### Exercise
Copy each line that contains the string "will", taking them from the material.

### Exercise material

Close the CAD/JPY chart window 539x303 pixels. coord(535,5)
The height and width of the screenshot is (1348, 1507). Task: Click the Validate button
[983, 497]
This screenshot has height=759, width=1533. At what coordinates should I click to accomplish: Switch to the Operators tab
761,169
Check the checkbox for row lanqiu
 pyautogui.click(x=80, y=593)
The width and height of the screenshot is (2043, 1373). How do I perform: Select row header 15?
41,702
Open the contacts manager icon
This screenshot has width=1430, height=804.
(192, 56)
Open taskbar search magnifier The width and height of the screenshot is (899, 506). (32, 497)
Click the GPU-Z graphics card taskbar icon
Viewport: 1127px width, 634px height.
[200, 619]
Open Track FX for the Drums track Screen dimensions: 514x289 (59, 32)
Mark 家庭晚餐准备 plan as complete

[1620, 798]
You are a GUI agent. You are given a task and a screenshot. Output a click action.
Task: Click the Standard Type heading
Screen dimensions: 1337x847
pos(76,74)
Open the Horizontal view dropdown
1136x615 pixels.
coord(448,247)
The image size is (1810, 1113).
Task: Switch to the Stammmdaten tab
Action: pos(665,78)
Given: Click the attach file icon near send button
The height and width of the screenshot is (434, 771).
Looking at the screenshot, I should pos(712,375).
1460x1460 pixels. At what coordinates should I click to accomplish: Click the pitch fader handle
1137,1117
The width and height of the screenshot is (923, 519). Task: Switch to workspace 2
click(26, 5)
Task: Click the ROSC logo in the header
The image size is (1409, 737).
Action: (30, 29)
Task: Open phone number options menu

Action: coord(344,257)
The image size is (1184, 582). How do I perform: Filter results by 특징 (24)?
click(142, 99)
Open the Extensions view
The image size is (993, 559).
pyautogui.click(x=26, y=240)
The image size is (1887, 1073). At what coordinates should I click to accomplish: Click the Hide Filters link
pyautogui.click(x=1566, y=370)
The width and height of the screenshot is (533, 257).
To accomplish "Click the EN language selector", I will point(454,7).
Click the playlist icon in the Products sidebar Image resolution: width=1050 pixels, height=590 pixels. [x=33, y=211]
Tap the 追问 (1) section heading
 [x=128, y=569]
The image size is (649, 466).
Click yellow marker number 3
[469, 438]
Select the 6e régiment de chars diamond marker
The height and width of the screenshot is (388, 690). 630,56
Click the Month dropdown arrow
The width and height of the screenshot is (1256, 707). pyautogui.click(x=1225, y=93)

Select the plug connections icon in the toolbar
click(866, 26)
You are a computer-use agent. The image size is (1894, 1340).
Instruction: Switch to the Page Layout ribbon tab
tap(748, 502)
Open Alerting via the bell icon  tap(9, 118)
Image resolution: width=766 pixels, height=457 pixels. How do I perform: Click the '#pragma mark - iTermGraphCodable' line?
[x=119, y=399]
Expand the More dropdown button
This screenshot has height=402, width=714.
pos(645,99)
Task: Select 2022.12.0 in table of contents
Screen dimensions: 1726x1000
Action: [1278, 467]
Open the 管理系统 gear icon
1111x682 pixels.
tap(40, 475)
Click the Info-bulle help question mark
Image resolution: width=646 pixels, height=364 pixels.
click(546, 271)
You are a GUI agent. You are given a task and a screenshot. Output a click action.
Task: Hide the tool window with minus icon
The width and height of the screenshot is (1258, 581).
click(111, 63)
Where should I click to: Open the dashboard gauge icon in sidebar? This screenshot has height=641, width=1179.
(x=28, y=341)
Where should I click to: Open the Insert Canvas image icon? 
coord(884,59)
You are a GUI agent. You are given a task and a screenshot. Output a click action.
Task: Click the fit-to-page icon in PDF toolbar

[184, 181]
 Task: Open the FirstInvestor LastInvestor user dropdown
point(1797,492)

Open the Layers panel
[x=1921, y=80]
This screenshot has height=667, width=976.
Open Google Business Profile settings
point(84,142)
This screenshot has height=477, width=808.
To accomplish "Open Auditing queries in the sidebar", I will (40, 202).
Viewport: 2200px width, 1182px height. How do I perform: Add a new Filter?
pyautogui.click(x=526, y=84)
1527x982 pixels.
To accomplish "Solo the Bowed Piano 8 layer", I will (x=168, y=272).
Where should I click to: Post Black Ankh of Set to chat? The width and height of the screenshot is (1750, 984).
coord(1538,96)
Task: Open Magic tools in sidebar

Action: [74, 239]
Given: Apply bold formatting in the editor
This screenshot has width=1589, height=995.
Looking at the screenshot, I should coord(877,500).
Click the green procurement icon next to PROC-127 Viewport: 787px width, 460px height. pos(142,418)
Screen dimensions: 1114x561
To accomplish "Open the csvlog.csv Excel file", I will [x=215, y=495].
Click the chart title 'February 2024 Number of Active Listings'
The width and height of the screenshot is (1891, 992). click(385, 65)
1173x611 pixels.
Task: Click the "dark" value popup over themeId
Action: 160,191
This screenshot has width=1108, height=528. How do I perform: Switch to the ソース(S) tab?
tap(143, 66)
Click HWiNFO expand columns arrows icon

### Exercise solution
To accomplish "Click the EN language selector", I will point(454,7).
To accomplish "Open Auditing queries in the sidebar", I will (40, 202).
To accomplish "Solo the Bowed Piano 8 layer", I will (x=168, y=272).
To accomplish "Open the csvlog.csv Excel file", I will [x=215, y=495].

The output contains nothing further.